The Lex column in The Financial Times opines that the deal should go down well with Post shareholders. “Without paying a large premium, Weetabix should immediately add to Post’s earnings.”
The news was obviously overshadowed somewhat by the blanket coverage of the surprise announcement by PM Theresa May for a snap election this June. Theresa May is on course to win a majority of more than 100 in a June snap election, with Labour’s pro-Brexit voters deserting Jeremy Corbyn, according to polling data for The Times. The Financial Times takes the view that Theresa May’s snap election call is the right one for Brexit Britain. The Telegraph group business editor Ben Wright says that the markets are betting Theresa May’s snap general election will provide greater certainty (and a softer Brexit). Nils Pratley writes in The Guardian that investors think the election means a softer Brexit and he asks are they right?
The International Monetary Fund has upgraded UK growth for the second time in six months, delivering Theresa May an early pre-election boost, after conceding it had been wrong about the short-term economic impact of voting to leave the European Union (The Times).
Elsewhere, the papers also found room for a handful of other retail stories.

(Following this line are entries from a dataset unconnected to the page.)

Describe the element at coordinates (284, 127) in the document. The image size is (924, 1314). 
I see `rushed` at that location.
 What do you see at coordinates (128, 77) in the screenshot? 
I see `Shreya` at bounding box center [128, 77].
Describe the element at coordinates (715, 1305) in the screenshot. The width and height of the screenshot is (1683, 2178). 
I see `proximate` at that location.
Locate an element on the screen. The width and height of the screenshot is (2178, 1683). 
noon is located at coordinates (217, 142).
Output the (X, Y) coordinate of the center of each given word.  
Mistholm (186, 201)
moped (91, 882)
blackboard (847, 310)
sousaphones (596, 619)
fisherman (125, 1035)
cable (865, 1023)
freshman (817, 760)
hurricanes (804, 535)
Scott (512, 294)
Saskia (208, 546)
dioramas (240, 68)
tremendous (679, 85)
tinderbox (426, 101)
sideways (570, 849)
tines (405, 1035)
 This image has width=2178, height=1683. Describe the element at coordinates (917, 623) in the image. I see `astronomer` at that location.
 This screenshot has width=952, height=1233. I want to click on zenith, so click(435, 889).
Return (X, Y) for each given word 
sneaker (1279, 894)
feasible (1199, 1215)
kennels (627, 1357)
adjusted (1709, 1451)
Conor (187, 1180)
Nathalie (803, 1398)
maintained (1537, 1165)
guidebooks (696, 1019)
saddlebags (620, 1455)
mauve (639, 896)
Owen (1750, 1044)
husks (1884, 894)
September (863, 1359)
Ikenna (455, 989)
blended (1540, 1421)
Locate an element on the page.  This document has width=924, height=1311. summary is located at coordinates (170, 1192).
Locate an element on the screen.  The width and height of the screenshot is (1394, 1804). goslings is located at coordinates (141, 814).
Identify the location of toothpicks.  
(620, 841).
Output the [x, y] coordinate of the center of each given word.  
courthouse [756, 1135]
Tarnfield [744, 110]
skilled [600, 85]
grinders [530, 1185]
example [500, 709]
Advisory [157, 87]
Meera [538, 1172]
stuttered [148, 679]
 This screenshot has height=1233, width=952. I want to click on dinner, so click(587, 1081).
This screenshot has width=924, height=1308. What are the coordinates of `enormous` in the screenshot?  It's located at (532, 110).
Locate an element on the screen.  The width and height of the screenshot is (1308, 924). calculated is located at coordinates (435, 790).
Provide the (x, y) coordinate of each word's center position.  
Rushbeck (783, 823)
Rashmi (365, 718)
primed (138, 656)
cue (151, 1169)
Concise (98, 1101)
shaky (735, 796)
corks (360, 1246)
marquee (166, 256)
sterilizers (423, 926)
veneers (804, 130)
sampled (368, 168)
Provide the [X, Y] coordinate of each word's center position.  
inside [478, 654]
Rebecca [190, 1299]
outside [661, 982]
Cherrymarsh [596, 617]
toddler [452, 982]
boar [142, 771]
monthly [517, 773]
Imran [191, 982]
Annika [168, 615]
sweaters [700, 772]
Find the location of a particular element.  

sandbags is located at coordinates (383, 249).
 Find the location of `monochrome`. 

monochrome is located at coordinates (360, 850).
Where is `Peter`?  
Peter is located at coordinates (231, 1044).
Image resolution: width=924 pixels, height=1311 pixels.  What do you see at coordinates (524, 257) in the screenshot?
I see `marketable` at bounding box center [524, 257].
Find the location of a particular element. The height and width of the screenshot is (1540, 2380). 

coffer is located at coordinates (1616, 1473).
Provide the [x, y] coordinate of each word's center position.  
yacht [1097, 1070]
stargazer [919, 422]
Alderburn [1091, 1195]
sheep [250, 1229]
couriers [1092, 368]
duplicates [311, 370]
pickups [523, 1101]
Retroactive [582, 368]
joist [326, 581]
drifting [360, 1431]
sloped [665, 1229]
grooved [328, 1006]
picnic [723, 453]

House of Fraser has reported a rise in pre-tax profits from rose from £1.3m to £3.4m, but warned trading remained volatile (The Mail). The department store is to axe underperforming brands amid ‘challenging trading conditions’, The Financial Times notes.
The Financial Times takes an in-depth look at Africa’s $13bn beer market, which, despite its worst slowdown in more than two decades, remains key to growth for multinational brewers.
Former United Spirits chairman Vijay Mallya was arrested in London on Tuesday as extradition proceeding began to make him stand trial for alleged fraud in India (The Financial Times). The multimillionaire co-owner of the Force India Formula One team was arrested in London on behalf of Indian authorities investigating allegations of fraud in connection with the collapse of Kingfisher Airlines (The Guardian).
The Mail goes behind the scenes at Costa’s new £38m Essex roastery to “unearth its secrets”.